US District Judge Rita Lin didn’t mince words. She called it “classic First Amendment retaliation” and granted Anthropic a preliminary injunction against the blacklisting. In her order, she wrote that by all appearances, “these measures appear designed to punish Anthropic.” That’s a pretty damning statement from a federal judge.

Let’s be clear about what was happening here. The Department of War, under Pete Hegseth and with Trump’s backing, tried to designate Anthropic as a prohibited source under the Federal Acquisition Regulation. That would have effectively locked them out of any government contracts and flagged them to every federal agency as untrustworthy. The justification was national security risk. But when the judge asked for evidence of an urgent threat, the Department came up empty.

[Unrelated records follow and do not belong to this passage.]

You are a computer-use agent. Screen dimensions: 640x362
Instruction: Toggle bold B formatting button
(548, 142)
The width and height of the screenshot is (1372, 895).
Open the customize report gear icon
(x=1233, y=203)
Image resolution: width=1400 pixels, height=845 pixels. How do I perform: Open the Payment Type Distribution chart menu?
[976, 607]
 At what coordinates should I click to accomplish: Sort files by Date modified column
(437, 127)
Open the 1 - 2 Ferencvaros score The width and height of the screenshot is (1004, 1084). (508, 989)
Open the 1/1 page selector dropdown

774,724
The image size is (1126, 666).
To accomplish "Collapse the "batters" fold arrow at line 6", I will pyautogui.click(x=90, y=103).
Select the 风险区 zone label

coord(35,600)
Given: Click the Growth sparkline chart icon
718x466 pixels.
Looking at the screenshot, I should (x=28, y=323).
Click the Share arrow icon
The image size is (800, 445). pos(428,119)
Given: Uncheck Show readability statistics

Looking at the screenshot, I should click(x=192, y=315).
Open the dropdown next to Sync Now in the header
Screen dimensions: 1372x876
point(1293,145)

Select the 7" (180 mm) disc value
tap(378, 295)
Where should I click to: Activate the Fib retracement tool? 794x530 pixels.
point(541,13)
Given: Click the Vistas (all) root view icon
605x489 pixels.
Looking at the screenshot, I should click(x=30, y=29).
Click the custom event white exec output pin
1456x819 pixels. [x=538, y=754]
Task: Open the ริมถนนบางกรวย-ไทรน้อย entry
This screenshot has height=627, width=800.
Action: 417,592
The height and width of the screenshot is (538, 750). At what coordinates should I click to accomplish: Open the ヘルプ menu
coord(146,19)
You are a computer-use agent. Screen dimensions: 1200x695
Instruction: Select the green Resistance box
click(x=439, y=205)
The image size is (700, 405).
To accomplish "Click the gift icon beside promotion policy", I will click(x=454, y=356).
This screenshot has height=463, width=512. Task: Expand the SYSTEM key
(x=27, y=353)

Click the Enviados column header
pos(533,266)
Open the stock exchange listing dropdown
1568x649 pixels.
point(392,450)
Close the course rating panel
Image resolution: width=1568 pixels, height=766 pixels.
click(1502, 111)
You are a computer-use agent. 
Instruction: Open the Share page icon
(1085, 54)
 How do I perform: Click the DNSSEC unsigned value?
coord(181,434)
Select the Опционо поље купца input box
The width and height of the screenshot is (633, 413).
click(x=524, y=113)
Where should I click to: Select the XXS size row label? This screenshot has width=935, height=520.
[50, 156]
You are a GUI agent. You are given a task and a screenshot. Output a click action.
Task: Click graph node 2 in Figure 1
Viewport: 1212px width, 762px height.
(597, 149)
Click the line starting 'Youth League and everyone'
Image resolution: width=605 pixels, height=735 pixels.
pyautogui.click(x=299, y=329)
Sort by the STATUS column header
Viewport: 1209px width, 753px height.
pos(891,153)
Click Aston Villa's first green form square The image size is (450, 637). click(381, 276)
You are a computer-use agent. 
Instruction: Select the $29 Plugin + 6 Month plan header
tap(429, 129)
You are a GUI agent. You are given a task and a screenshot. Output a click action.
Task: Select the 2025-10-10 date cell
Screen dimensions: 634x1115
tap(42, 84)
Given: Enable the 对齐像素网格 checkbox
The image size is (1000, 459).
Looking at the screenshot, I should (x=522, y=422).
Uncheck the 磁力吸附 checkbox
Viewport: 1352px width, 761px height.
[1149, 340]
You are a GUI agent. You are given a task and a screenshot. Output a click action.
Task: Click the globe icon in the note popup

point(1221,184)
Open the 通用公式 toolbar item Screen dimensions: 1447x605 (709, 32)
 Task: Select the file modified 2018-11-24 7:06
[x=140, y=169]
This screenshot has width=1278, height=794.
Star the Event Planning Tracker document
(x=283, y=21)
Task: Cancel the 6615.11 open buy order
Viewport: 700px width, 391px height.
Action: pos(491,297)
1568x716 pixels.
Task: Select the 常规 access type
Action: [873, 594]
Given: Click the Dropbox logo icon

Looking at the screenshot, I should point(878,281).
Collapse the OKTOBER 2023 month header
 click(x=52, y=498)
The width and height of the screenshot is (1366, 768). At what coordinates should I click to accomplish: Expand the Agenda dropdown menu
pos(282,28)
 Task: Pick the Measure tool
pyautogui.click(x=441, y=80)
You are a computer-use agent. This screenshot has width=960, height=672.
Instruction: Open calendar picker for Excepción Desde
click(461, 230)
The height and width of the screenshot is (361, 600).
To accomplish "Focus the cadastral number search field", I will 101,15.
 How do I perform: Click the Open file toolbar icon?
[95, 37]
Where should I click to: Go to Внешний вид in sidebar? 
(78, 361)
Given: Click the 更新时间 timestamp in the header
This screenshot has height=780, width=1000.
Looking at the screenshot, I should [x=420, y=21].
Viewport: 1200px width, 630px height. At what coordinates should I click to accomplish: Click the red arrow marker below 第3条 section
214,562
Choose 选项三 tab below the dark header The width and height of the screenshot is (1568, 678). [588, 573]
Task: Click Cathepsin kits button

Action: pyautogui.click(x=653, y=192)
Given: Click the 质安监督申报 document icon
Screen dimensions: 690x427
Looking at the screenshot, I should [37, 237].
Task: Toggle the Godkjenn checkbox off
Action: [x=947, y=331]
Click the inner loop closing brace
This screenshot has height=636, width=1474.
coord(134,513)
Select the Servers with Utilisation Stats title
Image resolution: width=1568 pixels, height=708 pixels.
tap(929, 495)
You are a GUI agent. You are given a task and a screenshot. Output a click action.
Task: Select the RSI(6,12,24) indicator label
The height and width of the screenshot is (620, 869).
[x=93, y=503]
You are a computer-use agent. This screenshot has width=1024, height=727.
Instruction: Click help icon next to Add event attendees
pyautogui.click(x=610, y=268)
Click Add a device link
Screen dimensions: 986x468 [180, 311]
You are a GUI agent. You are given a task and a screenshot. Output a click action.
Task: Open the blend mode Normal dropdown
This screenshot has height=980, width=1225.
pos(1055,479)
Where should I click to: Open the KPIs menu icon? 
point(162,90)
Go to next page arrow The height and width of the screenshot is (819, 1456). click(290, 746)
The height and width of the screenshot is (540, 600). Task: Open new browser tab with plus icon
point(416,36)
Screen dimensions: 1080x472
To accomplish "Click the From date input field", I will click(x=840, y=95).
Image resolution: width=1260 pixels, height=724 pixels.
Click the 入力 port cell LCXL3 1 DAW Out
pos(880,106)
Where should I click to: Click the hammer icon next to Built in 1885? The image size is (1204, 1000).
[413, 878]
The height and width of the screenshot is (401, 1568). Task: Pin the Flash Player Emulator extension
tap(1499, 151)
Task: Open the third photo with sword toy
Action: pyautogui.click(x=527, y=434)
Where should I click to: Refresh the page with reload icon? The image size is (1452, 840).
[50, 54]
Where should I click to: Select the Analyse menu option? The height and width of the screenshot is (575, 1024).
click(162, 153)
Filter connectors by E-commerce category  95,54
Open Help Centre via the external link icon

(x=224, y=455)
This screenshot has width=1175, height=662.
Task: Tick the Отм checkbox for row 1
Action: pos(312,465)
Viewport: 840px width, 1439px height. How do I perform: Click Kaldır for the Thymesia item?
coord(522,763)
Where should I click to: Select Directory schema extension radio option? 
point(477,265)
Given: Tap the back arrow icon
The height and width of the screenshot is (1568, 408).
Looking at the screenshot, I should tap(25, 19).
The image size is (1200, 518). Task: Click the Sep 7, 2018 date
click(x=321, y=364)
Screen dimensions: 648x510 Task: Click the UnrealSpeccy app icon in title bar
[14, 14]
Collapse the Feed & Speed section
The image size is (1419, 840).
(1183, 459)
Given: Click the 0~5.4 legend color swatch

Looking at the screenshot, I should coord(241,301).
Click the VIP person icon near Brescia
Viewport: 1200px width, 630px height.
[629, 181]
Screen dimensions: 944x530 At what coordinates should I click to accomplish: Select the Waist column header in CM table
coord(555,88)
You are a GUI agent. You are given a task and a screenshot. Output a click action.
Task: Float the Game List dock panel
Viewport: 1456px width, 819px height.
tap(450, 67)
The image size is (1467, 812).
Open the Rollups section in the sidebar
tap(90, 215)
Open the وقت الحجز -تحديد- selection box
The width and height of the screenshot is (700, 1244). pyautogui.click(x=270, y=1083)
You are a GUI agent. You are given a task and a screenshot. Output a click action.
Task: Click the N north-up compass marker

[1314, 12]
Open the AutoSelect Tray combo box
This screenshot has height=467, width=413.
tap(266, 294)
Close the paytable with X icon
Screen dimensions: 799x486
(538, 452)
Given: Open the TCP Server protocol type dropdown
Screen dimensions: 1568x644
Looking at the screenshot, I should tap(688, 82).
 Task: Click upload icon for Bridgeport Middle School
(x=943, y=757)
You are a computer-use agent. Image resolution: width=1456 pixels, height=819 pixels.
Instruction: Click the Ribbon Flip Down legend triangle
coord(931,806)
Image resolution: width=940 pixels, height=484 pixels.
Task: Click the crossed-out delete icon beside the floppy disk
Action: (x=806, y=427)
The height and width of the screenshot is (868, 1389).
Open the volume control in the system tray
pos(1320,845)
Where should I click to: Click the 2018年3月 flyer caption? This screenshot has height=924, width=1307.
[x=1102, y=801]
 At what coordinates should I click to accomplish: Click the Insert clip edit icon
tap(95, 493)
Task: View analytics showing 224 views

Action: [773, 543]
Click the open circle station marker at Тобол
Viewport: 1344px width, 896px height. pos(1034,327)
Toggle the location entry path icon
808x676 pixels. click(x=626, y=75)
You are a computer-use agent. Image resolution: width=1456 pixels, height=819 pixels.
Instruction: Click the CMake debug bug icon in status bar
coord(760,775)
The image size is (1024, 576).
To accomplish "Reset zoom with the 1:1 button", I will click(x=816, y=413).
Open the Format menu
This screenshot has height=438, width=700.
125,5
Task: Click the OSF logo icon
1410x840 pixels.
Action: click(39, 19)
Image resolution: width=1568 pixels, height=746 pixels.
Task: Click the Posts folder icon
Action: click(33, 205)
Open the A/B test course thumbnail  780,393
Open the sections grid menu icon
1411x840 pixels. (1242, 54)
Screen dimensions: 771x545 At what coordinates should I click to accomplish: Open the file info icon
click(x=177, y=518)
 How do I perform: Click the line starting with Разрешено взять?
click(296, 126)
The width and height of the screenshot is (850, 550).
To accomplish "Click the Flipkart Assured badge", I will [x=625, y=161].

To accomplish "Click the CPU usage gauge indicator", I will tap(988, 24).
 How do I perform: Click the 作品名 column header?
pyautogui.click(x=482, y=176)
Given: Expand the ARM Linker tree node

Lin pointed out that officials seemingly had no authority to take such extreme actions without considering less restrictive alternatives or offering any evidence that Anthropic posed an urgent risk to national security. Instead, the only documented rationale was that Anthropic had been difficult in media interactions. This is the kind of behavior that makes people cynical about government power. You don’t like what a company says in the press? Slap a supply chain risk label on them and watch their business dry up.

The timing is interesting. Anthropic has been increasingly vocal about AI safety regulation, and they’ve taken positions that don’t always align with the current administration’s hands-off approach to AI development. Coincidence? Judge Lin didn’t think so.

This isn’t the first time we’ve seen the government try to use procurement power as a cudgel against companies that displease them politically. But it’s rare to see a judge call it out so directly and shut it down before it could do real damage. The preliminary injunction means Anthropic can continue operating normally while the case proceeds.

What’s particularly galling is the lack of evidence. If there were actual security concerns—if Anthropic had been caught exporting models to sanctioned countries or had vulnerabilities that could be exploited—that would be one thing. But punishing a company for being difficult in press interactions? That’s not how a constitutional republic is supposed to work.

The case will now move forward, but the injunction sends a clear signal: the courts are watching, and they’re not going to let executive overreach slide under the guise of national security. For Anthropic, this is a win, but it’s also a reminder that the government’s procurement powers can be weaponized against anyone who steps out of line. For the rest of us, it’s a reminder that the First Amendment still matters, even when the Department of War doesn’t like what you have to say.